_ACTIVITY LIST_
1/ In the biography of R. Milton Johnson, what year did he graduate from Stratford High School?
2/ Using the biography of R. Milton Johnson, explain in one to three sentences how he went from Nashville State Community College to Belmont University.
3/ Continue the biography of R. Milton Johnson from its final sentence.

_TEXT SEGMENT_
────

- Born: 1957 or 1958 (age 68–69) Nashville, Tennessee, U.S.
- Education: Stratford High School
- Alma mater: Nashville State Community College Belmont University
- Occupation: Business executive
- Title: Chairman & CEO, Hospital Corporation of America
- Term: 2014–2019
- Predecessor: Richard Bracken
- Successor: Sam Hazen
- Spouse: Denice Johnson
- Children: 2

= R. Milton Johnson =

American businessman and philanthropist

R. Milton Johnson (born 1957/58) is an American businessman and philanthropist from Tennessee. He was the chairman and chief executive officer (CEO) of Hospital Corporation of America. With his wife, he has supported his alma mater, Belmont University, where a building is named in their honor.

==Early life==
R. Milton Johnson was born in Nashville, Tennessee. He was raised by a single mother.

Johnson graduated from Stratford High School in 1974. He attended Nashville State Community College and won a scholarship to transfer to Belmont University, where he graduated with a bachelor's degree in accounting.

==Career==
Johnson worked for Ernst & Young.

Johnson joined the Hospital Corporation of America in 1982. He was appointed as executive vice president in 2004. He was its chairman and CEO since 2014, and succeeded Richard Bracken, who retired at the end of 2013. Johnson retired from HCA in January 2019 and was succeeded by Sam Hazen.

────

_DATASET_
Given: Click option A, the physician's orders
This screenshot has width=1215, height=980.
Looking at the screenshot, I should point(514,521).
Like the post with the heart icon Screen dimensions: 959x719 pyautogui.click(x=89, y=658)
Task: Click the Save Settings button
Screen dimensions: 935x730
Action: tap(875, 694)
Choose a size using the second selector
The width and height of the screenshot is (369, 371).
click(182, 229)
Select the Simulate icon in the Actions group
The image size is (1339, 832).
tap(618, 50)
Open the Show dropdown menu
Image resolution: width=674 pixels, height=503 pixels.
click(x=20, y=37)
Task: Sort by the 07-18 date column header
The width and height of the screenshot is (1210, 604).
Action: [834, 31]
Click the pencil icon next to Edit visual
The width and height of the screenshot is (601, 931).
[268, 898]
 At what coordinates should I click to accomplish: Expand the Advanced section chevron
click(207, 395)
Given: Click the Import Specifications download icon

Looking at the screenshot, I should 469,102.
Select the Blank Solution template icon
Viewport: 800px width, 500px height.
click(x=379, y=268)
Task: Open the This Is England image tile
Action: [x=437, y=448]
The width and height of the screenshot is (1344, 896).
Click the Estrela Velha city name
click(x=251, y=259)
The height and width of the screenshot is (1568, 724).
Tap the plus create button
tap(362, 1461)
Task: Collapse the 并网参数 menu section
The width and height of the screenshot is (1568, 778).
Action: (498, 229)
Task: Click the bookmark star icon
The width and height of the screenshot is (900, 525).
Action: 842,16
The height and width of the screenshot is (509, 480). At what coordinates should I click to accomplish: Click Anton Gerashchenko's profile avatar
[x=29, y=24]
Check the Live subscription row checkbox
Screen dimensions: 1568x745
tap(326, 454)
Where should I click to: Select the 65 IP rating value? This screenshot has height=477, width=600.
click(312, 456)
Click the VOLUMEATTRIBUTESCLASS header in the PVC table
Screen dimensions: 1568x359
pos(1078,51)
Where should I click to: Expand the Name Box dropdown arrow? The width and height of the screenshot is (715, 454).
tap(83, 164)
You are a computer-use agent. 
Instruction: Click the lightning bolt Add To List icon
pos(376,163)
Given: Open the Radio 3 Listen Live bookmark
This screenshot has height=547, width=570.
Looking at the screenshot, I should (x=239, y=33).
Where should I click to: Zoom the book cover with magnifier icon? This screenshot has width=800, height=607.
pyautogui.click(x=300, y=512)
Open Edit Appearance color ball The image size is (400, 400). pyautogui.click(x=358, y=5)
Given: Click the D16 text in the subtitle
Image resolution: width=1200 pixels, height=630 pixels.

────

_RESULTS BY TASK_
1/ He graduated from Stratford High School in 1974.

2/ Johnson attended Nashville State Community College and won a scholarship that let him transfer to Belmont University. He then graduated from Belmont with a bachelor's degree in accounting.

3/
Johnson was the chair of the board of directors of the Nashville Area Chamber of Commerce in 2017-2018, and was on the board of the Nashville Health Care Council.

==Civic and political activities==
Johnson is on the board of the United Way of Metropolitan Nashville. He was inducted into the Nashville Public Schools Hall of Fame in 2010. In 2011, he co-chaired a benefit for the Minnie Pearl Cancer Foundation.

Johnson was on the board of trustees of his alma mater, Belmont University, for 2017-2018. With his wife, he donated $10 million to the university for a scholarship program in 2015. The same year, the university named the R. Milton and Denice Johnson Center in their honor.

In 2015, Johnson donated US$1,500 in political contributions to Megan Barry's successful campaign to become Mayor of Nashville.

==Personal life==
Johnson is married to Denice Johnson. They have two children.